** Exercise input follows **

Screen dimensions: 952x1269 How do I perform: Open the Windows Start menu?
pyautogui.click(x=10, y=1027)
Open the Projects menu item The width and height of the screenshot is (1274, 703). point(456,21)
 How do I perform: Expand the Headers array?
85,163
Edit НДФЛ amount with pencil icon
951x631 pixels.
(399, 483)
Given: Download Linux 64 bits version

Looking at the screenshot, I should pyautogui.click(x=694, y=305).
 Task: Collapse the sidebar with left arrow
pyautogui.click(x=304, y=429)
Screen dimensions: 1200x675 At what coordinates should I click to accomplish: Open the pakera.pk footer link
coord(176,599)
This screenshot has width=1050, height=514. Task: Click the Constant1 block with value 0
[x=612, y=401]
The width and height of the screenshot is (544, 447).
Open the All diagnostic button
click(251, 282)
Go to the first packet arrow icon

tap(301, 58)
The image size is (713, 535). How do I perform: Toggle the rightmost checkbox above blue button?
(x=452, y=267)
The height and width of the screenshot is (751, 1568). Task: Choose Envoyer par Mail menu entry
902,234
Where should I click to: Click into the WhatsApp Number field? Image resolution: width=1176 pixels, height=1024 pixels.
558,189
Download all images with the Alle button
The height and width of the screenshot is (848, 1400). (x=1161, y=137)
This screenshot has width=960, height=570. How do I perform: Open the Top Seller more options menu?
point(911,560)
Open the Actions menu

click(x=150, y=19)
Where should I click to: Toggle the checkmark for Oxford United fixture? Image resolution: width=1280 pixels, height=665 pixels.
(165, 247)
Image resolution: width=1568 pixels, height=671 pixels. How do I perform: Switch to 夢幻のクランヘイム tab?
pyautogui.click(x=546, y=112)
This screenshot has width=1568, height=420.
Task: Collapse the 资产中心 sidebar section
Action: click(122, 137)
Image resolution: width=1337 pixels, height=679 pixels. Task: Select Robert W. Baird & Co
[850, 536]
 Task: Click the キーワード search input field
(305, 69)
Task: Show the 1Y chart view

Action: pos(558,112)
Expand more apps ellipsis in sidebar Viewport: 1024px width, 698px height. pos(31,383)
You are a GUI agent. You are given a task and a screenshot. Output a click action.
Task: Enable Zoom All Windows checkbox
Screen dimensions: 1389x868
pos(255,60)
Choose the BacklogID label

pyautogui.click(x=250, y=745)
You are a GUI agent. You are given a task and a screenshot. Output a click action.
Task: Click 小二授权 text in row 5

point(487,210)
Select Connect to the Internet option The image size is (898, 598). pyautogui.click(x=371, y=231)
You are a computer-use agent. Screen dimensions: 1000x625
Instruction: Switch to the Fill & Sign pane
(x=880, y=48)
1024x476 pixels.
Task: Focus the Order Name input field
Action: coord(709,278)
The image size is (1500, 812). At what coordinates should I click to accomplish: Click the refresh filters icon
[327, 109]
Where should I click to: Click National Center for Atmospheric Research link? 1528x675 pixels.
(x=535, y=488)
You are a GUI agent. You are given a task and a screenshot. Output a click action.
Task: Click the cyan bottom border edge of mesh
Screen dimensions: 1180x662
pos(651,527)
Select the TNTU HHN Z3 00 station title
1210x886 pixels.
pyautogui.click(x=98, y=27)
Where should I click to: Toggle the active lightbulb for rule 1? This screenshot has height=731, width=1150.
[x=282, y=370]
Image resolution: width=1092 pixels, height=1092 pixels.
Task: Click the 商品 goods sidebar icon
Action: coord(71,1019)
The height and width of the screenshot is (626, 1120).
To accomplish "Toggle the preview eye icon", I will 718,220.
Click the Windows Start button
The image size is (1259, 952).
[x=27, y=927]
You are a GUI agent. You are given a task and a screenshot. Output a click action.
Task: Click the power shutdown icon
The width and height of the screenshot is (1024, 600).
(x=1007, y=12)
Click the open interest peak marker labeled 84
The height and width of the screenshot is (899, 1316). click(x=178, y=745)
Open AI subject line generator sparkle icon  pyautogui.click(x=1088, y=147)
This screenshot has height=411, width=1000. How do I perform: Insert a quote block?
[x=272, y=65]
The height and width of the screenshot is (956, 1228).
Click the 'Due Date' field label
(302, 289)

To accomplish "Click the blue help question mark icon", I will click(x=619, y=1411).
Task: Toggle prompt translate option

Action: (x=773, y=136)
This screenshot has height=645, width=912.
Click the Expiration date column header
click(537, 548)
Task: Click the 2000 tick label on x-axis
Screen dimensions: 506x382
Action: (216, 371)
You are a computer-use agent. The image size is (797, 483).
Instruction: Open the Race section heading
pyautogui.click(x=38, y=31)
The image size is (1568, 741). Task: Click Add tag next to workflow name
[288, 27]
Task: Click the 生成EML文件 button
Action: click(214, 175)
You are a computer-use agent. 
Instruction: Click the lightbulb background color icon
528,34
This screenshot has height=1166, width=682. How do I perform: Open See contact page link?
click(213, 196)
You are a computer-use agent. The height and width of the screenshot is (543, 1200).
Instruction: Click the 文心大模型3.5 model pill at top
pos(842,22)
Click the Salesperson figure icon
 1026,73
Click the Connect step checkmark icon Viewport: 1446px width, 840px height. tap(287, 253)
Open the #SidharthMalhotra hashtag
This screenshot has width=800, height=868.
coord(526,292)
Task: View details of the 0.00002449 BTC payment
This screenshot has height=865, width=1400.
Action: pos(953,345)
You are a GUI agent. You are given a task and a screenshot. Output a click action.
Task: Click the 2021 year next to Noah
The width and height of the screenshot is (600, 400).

** End of Exercise input **

> What you need to do: Whenever a line in the data holds "will", copy that line.

> Response to the exercise:
To accomplish "Toggle the preview eye icon", I will 718,220.
To accomplish "Click the blue help question mark icon", I will click(x=619, y=1411).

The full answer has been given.